Washington - 60 Jahre nach dem historischen Weltraumflug des ersten US-Astronauten Alan Shepard ist nun auch seine Tochter ins All gestartet: Laura Shepard Churchley und fünf weitere Insassen hoben am Samstag mit einer Rakete des privaten Weltraumunternehmens Blue Origin im US-Bundesstaat Texas ab. Bereits elf Minuten später waren die Reisenden wieder zurück auf der Erde, dazwischen erlebten sie eine kurze Zeit in der Schwerelosigkeit.

Es war bereits der dritte Flug des Unternehmens von Amazon-Gründer Jeff Bezos.
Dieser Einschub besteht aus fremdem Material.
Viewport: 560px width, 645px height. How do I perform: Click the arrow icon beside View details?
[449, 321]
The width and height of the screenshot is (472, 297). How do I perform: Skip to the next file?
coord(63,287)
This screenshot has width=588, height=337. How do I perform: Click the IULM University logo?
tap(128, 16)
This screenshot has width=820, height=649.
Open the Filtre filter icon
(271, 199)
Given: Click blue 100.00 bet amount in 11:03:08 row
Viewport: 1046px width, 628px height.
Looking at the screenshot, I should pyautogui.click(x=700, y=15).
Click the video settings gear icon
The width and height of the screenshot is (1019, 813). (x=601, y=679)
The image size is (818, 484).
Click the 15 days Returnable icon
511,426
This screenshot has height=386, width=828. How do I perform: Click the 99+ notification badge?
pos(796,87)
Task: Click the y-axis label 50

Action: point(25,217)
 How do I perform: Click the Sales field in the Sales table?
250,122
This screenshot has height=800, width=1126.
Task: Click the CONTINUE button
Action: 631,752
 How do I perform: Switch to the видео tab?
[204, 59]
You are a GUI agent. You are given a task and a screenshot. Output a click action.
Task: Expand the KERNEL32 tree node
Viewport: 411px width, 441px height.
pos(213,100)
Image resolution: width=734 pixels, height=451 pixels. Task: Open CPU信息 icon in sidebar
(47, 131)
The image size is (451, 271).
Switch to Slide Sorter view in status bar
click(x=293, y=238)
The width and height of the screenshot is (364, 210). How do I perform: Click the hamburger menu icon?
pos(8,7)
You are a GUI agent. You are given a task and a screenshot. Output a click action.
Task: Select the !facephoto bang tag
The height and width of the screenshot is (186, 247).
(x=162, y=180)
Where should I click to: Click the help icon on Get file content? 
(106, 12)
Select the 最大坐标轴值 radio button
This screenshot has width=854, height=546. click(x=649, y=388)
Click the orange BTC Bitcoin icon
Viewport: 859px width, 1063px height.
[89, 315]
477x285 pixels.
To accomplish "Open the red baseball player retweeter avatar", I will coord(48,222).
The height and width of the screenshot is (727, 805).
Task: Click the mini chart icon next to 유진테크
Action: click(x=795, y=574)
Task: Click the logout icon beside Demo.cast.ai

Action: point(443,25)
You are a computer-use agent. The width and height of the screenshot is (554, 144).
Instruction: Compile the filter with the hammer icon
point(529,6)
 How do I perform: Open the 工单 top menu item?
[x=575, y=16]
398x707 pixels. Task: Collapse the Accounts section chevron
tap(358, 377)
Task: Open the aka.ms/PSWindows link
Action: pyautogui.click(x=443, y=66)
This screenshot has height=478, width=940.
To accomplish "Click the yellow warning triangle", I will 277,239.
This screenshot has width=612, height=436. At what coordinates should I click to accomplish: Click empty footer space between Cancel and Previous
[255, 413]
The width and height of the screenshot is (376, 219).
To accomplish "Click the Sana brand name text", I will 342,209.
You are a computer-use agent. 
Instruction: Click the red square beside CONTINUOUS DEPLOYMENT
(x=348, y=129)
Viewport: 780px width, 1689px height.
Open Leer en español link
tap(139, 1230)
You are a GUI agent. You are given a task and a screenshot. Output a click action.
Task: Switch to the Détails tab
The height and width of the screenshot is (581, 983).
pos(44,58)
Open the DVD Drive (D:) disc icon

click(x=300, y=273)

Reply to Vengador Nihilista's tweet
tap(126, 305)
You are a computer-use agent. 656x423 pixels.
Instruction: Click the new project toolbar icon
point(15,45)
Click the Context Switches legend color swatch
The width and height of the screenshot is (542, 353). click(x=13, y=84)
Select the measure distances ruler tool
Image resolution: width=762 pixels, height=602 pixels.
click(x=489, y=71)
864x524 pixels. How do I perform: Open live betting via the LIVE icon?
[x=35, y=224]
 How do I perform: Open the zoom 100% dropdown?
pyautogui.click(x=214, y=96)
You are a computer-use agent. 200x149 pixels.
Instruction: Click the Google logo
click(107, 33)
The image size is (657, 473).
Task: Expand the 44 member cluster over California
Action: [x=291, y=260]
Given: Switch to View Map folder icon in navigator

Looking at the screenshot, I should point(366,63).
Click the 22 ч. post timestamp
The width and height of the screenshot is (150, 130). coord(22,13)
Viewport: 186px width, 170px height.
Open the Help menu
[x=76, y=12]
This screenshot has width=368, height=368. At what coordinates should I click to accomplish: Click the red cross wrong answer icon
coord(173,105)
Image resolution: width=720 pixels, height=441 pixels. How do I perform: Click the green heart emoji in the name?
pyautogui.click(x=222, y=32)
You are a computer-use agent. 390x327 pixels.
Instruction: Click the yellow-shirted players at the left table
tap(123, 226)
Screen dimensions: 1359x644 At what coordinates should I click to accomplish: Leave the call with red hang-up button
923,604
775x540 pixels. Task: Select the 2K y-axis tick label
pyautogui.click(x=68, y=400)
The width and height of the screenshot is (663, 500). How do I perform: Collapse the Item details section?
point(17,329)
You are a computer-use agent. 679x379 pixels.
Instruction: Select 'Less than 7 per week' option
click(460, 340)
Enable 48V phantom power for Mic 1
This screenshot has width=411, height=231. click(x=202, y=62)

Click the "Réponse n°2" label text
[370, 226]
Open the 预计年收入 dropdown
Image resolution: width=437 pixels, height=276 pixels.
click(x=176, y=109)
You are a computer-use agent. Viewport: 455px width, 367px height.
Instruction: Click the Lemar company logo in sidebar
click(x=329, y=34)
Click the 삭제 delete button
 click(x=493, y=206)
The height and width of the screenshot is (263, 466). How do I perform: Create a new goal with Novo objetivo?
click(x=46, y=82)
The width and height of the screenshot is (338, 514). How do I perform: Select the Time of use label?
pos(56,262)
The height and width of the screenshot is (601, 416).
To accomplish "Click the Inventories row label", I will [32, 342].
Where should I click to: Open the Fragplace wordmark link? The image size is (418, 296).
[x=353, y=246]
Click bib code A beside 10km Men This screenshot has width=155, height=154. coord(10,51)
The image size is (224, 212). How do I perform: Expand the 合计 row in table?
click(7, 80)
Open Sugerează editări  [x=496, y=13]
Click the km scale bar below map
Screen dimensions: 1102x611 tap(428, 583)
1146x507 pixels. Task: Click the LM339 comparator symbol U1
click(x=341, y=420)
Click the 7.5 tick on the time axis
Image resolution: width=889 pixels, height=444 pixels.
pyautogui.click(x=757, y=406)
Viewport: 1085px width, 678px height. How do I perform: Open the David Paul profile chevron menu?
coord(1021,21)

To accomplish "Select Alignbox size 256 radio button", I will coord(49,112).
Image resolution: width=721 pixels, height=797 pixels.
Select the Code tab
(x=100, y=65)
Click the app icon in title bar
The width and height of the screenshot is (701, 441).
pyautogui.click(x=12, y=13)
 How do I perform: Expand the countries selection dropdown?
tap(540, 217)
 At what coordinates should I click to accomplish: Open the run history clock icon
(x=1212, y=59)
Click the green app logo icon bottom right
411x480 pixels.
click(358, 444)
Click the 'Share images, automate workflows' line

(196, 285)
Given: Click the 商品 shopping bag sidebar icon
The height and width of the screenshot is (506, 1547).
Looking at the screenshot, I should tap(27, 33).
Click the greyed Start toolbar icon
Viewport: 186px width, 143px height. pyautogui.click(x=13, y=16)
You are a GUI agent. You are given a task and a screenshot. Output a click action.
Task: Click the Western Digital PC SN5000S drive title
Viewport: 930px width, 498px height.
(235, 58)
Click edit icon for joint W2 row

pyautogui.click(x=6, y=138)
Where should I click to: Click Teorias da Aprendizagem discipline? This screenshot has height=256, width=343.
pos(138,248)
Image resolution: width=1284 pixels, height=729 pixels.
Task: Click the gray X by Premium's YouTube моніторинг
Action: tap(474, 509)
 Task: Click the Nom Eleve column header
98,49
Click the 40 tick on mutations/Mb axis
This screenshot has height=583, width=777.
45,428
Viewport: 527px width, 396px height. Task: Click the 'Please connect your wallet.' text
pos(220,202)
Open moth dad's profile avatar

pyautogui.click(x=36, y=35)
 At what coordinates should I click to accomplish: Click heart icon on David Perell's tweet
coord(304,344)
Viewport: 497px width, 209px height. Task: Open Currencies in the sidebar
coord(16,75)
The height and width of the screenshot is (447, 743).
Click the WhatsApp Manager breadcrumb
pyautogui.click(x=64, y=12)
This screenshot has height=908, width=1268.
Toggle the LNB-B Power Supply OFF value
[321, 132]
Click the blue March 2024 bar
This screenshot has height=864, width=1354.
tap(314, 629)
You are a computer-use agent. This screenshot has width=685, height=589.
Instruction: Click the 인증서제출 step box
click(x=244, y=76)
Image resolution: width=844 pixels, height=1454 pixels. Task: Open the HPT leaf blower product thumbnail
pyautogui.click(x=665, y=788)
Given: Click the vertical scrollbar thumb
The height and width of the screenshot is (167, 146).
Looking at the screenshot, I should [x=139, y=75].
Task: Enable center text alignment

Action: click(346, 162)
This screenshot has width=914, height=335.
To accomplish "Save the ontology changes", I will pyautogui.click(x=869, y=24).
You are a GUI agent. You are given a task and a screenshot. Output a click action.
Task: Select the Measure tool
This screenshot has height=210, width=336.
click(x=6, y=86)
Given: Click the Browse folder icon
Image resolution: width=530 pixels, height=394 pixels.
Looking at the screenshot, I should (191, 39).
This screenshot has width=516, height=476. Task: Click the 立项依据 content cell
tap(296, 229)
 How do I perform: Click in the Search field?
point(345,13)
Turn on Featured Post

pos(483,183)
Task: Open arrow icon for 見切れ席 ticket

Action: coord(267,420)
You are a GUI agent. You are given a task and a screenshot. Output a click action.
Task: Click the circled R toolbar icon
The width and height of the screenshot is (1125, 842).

Dieser nimmt gern symbolträchtige Ehrengäste wie Shepard Churchley mit an Bord. Ihr Vater war am 5. Mai 1961 als erster US-Astronaut in den Weltraum geflogen - 23 Tage, nachdem die damalige Sowjetunion mit Juri Gagarin den ersten Menschen ins All gebracht hatte. Shepard, der 1998 starb, war außerdem der fünfte Mensch auf dem Mond. Ihm zu Ehren heißt die Blue-Origin-Rakete „New Shepard“.

Als weiterer Ehrengast reiste am Samstag auch der bekannte US-Fernsehjournalist Michael Strahan mit ins All, der bei ABC die Sendung „Good Morning America“ mitmoderiert. Außerdem gab es vier zahlende Gäste; damit war die Raumkapsel bei einem Flug erstmals voll besetzt. Wieviel Geld die Mitreisenden für das Abenteuer bezahlten, ist nicht bekannt.

Am ersten bemannten Weltraumflug seines Unternehmens im Juli hatte Bezos höchstpersönlich teilgenommen. Mit der 82-jährigen US-Pilotin Wally Funk und dem 18-jährige Niederländer Oliver Daemen waren außerdem zugleich der älteste und der jüngste Mensch an Bord, die bis dahin in den Weltraum geflogen waren. Im Oktober flog dann beim zweiten Flug von Blue Origin der aus der Science-Fiction-Kultserie „Star Trek“ bekannte „Captain Kirk“-Darsteller William Shatner mit.

Blue Origin bringt die Passagiere zur in 100 Kilometern Höhe gelegenen Kármán-Linie, die laut internationaler Definition die Grenze zum Weltraum markiert. Da es nicht weiter hinaus geht, dauert der Flug jeweils nur weniger als eine Viertelstunde.